Para fazer uma homenagem a autora que quebrou muitos paradigmas em sua época ao publicar ainda em vida, sendo uma mulher negra no Brasil, best sellers como Casa de alvenaria (1961), Pedaços da fome, cujo título original era A felizarda (1963), e Provérbios (1963), o IMS organizou, em parceria com a Bienal de São Paulo, a exposição Carolina Maria de Jesus: um Brasil para os brasileiros.
O título da mostra, curada por Hélio Menezes, Raquel Barreto e Luciara Ribeiro, é uma espécie de homenagem e reparação. Ele remete a dois cadernos que Carolina escreveu em 1975. Após o falecimento de Carolina, os cadernos foram editados na França e publicados em livro, em 1982, com o título Journal de Bitita. Em 1986, a obra foi traduzida diretamente do francês e lançada em português como Diário de Bitita.

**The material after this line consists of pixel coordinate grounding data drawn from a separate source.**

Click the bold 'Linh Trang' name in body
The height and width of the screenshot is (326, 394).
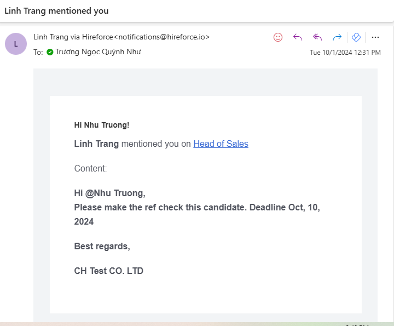pyautogui.click(x=96, y=144)

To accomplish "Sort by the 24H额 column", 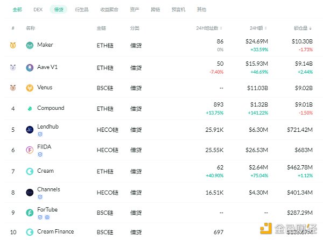I will point(258,28).
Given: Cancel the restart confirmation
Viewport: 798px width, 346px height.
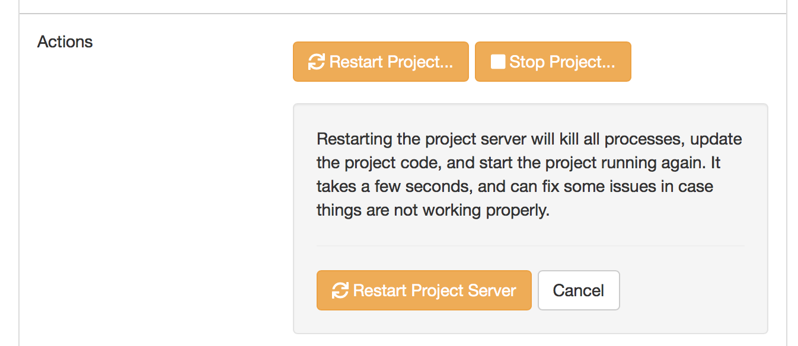Looking at the screenshot, I should 578,290.
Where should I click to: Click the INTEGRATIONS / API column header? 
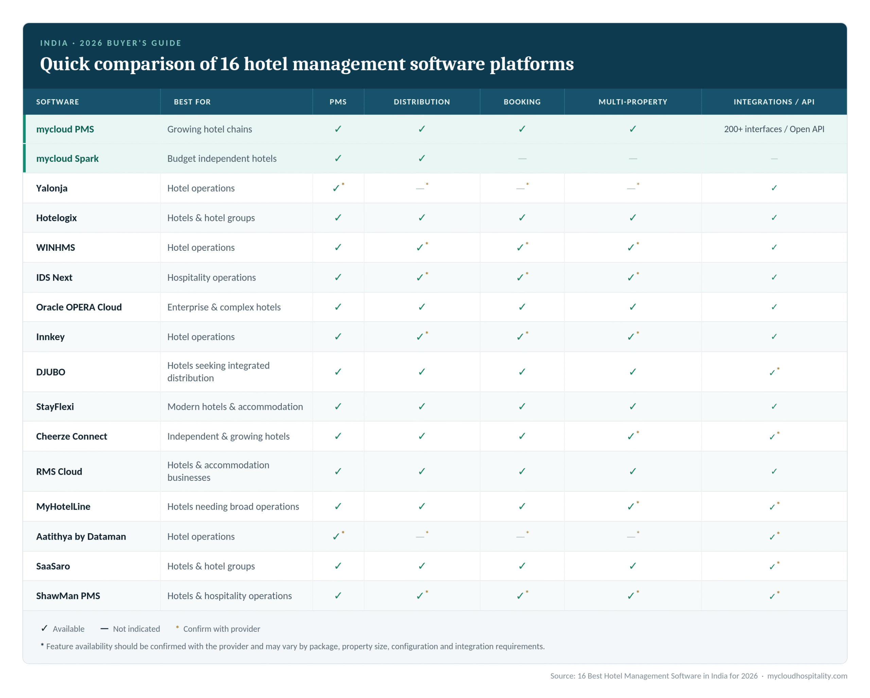coord(774,102)
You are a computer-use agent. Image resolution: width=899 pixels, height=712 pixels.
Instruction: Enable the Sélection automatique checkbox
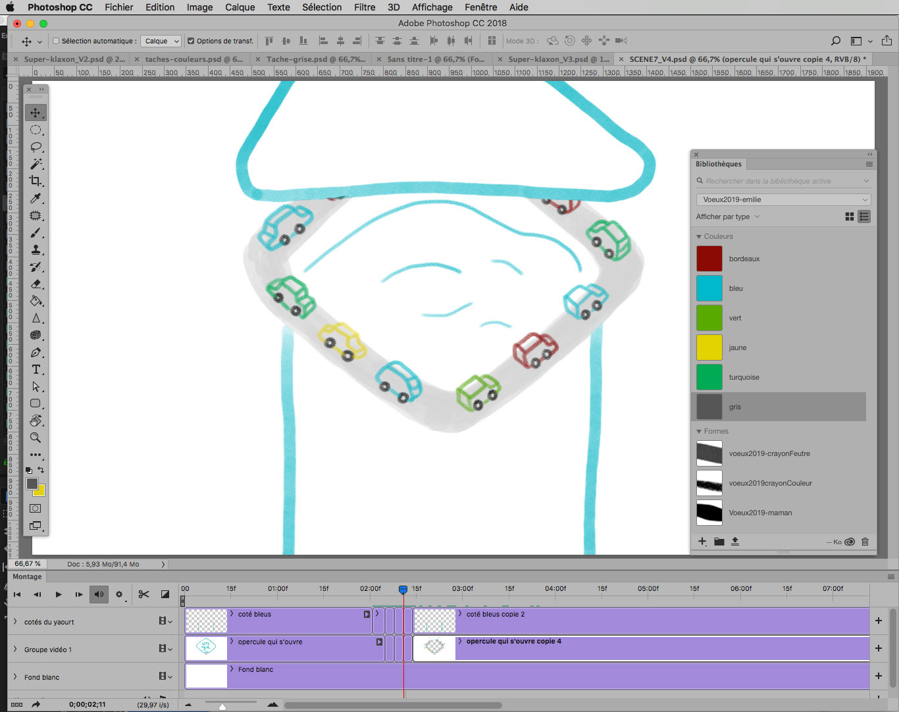tap(56, 41)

Os manuscritos são o fio condutor da mostra, sendo exibidos logo na entrada. Na exposição, os textos de Carolina e sua própria letra aparecem em diversos formatos, como em projeções na parede e lambes-lambes. A equipe curatorial consultou e usou os textos originais com o objetivo de mostrar ao público a voz e a escrita de Carolina, tendo em vista que os livros da autora publicados até recentemente passaram por polêmicas, modificações e alterações.
Ao longo da mostra, é possível encontrar fotografias pouco conhecidas da artista, em que ela aparece sorrindo, usando roupas elegantes, como sobretudos e colares de pérolas, com o cabelo à mostra, de forma altiva. Ao reunir essas fotografias, a exposição procura apresentar uma nova visualidade da autora, em contraponto às imagens mais difundidas, que a retratam quase sempre de modo perfilado, com uma expressão por vezes séria e cabisbaixa e os cabelos cobertos por um lenço, que acabou se tornando um símbolo associado à escritora. A ideia, é portanto mostrar uma versão revolucionária de Carolina…feliz!
A mostra, que também contou com o trabalho de pesquisa da crítica literária e doutora em letras Fernanda Miranda, tem caráter interdisciplinar e conta, ainda, com trabalhos de 60 artistas, parte comissionados, que dialogam com os temas investigados por Carolina: as contradições, a política e a desigualdade do Brasil de seu período. A exposição evidencia, ainda, a importância histórica da autora para pautas como o antirracismo, as lutas pelo letramento e pela moradia.
Um dos maiores destaques, além da obra de Mônica Ventura, é o novo retrato da artista pintado por Antonio Obá. O visitante poderá conferir, ainda, obras de outros artistas contemporâneos à autora como Heitor dos Prazeres e Maria Auxiliadora, além de nomes contemporâneos como Ayrson Heráclito, Dalton Paula, Eustáquio Neves, Paulo Nazareth, Rosana Paulino, Silvana Mendes, Sonia Gomes e o coletivo Encruzilhada.